(Beginning of DATA RECORDS)
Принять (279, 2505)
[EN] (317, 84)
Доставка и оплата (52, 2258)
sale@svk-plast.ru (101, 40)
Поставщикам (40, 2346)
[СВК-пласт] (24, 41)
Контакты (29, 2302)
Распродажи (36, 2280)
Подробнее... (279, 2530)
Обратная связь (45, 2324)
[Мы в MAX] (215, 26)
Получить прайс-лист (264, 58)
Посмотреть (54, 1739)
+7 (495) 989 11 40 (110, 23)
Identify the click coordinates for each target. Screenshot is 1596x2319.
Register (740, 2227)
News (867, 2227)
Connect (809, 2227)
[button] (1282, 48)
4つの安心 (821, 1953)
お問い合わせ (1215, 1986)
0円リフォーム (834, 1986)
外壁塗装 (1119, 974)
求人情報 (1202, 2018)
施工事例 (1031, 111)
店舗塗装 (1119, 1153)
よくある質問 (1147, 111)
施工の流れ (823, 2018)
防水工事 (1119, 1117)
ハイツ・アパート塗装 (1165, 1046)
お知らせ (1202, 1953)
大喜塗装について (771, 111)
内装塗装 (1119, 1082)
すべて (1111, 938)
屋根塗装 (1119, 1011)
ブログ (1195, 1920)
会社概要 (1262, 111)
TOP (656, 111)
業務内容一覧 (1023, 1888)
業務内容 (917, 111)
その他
(End of DATA RECORDS)
▶ **TASK REQUIREMENTS**
Leave out every line before the one containing "店舗塗装 (1119, 1153)". Transcribe that line and all lines after it through the end of the data above, exactly.

▶ **WRITTEN SOLUTION**
店舗塗装 (1119, 1153)
よくある質問 (1147, 111)
施工の流れ (823, 2018)
防水工事 (1119, 1117)
ハイツ・アパート塗装 (1165, 1046)
お知らせ (1202, 1953)
大喜塗装について (771, 111)
内装塗装 (1119, 1082)
すべて (1111, 938)
屋根塗装 (1119, 1011)
ブログ (1195, 1920)
会社概要 (1262, 111)
TOP (656, 111)
業務内容一覧 (1023, 1888)
業務内容 (917, 111)
その他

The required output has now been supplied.